The purpose of this amendment to our Report on Form 8-K for the events of January 12, 2015, filed with the Securities Exchange Commission on January 12, 2015 (the “Form 8-K”), is to correct the typo in the reverse stock split ratio (“1 for 100 reverse stock split” to “1 for 10 split reverse stock split” in the first paragraph under Item 5.03; and “decrease by 100” to “decrease by 10” in the third paragraph).  This amendment speaks as of the original filing date of the Form 8-K and does not reflect events that may have occurred subsequent to the original filing date.


Section 5—Corporate Governance and Management


Item 5.03.  Amendments to Articles of Incorporation or Bylaws; Change in Fiscal Year


On January 12, 2015, the Board of Directors approved decreasing the authorized capital of the Company from Five Billion Nine Hundred and Fifty Million (5,950,000,000) Shares to Five hundred Ninety Five million (595,000,000) shares (a 1 for 10 reverse stock split).
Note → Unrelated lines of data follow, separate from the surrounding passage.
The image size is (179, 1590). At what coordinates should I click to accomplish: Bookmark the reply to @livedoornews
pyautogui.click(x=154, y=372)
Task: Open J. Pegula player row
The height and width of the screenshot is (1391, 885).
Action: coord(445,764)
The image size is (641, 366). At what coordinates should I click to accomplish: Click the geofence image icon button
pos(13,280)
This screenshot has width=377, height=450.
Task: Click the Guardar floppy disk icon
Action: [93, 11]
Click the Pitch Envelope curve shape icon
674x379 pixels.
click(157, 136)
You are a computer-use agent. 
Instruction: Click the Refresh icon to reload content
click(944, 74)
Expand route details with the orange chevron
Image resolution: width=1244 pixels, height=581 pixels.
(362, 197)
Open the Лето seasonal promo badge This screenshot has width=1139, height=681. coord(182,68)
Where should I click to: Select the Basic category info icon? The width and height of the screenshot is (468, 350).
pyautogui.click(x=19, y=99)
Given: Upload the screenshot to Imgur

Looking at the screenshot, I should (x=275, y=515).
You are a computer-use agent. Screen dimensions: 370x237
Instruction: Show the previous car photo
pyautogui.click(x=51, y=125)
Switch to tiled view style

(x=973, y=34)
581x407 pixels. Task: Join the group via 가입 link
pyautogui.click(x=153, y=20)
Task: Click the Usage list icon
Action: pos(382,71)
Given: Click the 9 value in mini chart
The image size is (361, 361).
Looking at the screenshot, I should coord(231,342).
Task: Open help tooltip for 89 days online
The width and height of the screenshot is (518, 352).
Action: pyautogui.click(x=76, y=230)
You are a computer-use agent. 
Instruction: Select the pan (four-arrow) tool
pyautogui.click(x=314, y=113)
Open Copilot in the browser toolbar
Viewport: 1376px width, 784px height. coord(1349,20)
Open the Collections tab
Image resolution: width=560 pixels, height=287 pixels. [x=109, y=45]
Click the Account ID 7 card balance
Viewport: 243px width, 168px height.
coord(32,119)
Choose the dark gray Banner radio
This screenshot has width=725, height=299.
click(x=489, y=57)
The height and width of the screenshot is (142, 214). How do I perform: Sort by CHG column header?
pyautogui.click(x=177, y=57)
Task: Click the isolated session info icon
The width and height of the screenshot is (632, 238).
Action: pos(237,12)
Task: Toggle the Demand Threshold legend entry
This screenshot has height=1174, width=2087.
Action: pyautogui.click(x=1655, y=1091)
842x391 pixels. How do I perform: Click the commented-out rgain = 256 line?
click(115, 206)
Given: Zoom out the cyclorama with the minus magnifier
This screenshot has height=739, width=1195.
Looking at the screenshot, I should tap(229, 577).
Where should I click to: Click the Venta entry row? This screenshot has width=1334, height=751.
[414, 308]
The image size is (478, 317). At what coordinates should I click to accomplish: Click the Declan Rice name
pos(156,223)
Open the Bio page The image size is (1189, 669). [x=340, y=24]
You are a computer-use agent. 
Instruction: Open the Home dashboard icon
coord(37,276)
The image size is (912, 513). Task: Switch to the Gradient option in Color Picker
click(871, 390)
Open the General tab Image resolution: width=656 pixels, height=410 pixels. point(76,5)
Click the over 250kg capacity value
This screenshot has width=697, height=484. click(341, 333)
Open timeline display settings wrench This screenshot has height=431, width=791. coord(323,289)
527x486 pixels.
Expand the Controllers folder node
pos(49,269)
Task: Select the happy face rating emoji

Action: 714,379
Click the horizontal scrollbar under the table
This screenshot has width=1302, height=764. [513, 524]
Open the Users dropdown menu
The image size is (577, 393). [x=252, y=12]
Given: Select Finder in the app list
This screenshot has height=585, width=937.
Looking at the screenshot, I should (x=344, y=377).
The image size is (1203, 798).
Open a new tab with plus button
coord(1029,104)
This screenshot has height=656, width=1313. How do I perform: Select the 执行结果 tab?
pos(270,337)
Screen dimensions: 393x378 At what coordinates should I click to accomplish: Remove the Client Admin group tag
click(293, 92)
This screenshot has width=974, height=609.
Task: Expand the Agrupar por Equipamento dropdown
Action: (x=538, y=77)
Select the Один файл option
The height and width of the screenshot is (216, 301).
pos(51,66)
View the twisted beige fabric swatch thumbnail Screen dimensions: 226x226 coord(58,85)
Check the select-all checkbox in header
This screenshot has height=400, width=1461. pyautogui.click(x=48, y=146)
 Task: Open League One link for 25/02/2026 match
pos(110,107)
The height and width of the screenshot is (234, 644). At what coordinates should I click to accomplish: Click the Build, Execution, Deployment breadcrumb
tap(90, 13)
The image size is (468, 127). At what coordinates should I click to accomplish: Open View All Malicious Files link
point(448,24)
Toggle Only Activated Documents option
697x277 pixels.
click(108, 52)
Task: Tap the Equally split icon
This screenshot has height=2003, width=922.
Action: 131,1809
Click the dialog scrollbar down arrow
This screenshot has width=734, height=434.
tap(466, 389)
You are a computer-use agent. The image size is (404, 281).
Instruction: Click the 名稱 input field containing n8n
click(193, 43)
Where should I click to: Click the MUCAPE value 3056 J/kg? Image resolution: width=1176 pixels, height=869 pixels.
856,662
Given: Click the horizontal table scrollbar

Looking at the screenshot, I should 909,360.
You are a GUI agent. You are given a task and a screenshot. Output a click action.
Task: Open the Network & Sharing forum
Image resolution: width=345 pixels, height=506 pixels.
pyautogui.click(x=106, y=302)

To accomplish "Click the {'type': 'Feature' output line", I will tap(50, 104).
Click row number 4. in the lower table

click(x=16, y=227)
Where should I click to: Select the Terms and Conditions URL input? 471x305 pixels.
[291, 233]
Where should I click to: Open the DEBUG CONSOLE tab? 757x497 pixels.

The effective date of the reverse split is January 30, 2015.


Accordingly, on January 30, 2015, the total authorized capital of the Company will be comprised of Five Hundred Forty Nine Million Nine Hundred Thousand (549,900,000) shares of common stock, par value $0.00001 per share; Ten Thousand (10,000) shares of Preferred Stock, Series A, par value $0.0001 per share; and Ninety Thousand (90,000) shares of Preferred Stock, Series B, par value $0.001 per share.


Each shareholder’s holdings will decrease by 10, but their percentage ownership in the Company shall remain the same.  All fractional shares will be rounded up with no shareholder holding less than 1 share.



Section 9—Financial Statements and Exhibits.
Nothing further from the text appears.